筑波山を正面に眺めながら、北関東道で実家のある宇都宮へと再び帰っていくのでした。
鳴神山の登山を終えて
直線距離にして数キロ程しか離れていない山でも世界が全く異なります。
道路や電車の窓から見える特徴のない山でも、不思議なもので、足を踏み入れて見ればそれぞれの山が持つ個性を感じ取ることが出来ます。
日本には平均すると標高1000m以下の山がほとんどかと思いますが。高い山は確かに目立ちます。しかし、平凡に見えても射撃がプロ級、あやとりで何でも作れるといった人間がいるように、山もそうなのです。
早池峰山のハヤチネウスユキソウ、北岳のキタダケソウと言った山岳固有種と同様に鳴神山のカッコソウは群馬県桐生市の里山に宿るとても貴重な花です。今回はろくに焦点を当てれなかったナルカミスミレも。
3時間~4時間ほどで周回することが出来、新緑がとても美しい山です。多くの花が咲き、歩いて良し、見どころも満載の里山でした。
コメント
Veryblueさん、こんにちは。
鳴神山もカッコソウも全く知りませんでした。
ちょっと記憶に留めておきます。
私は植物もまだ少ししか知らないので、いつも下山後に調べまくっています。
また山の情報はどうしても有名な山に偏ってしまうので、他の方のブログは非常に参考になります。
でも、実際に見てみたい花や、これから行ってみたい山があれば、憧れが膨らんで楽しいですよね。
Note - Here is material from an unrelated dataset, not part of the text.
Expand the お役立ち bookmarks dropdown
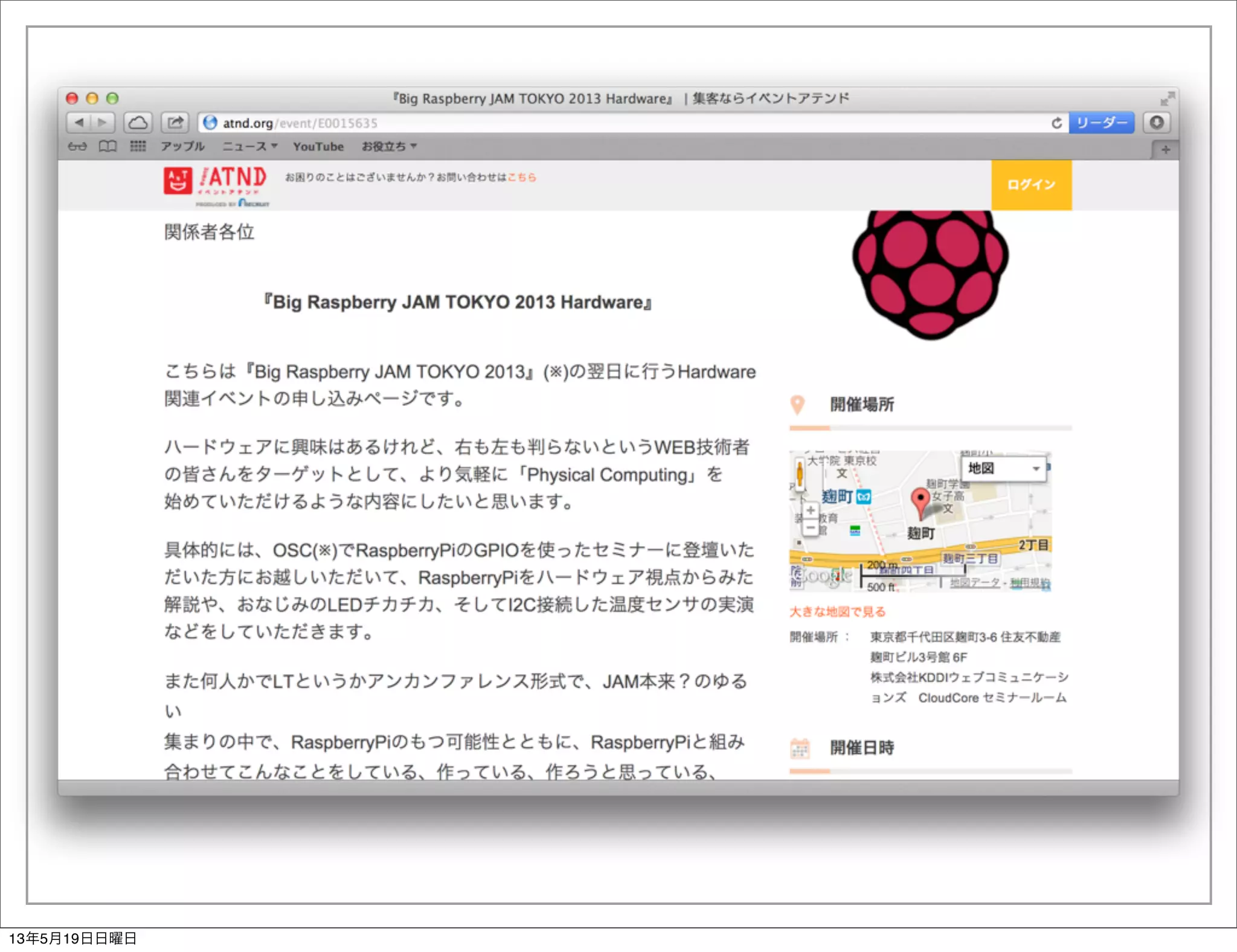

だから登らずに恋焦がれるまで残しておく山があっても良いかなと思ったりしてます。
ただ、どの山を残すかが問題ですが・・・。
最後に余談ですが・・・、
LINEにもブログの更新案内を頂ければ助かります。
>あんでぃさん
鳴神山の記事読んで頂きありがとうございます。
植物を知っていると登山がより楽しくなりますね!
まぁ、ツツジと石楠花を押さえておけば5月は何とかなりますね。
毎年、あの花を見るためにあの時期に行こうと計画はするのですが、天候が悪く、来年に持ち越しということがよくあります。それは、2年も3年にも及びますので、やはりタイミングは大切です。
LINEの更新通知ですが、システム的に送信件数が限られていまして、月刊運用にしているんですよね…。
ツイッターまたはフェイスブック、Google+などではリアルタイム通知をしているのですが。
ここでナルカミスミレと紹介していますが、写真を見る限り
どこにでもあるタチツボスミレ。ナルカミスミレはヒトツバエゾスミレの
白花で、鳴神山以外にも自生地はあります。
>ナルカミスミレさん
ご指摘ありがとうございます。
この記事は眠い目をこすりながら書いていたので、あまり確認もせず書いてしまいました。
後日修正をかけようと思います。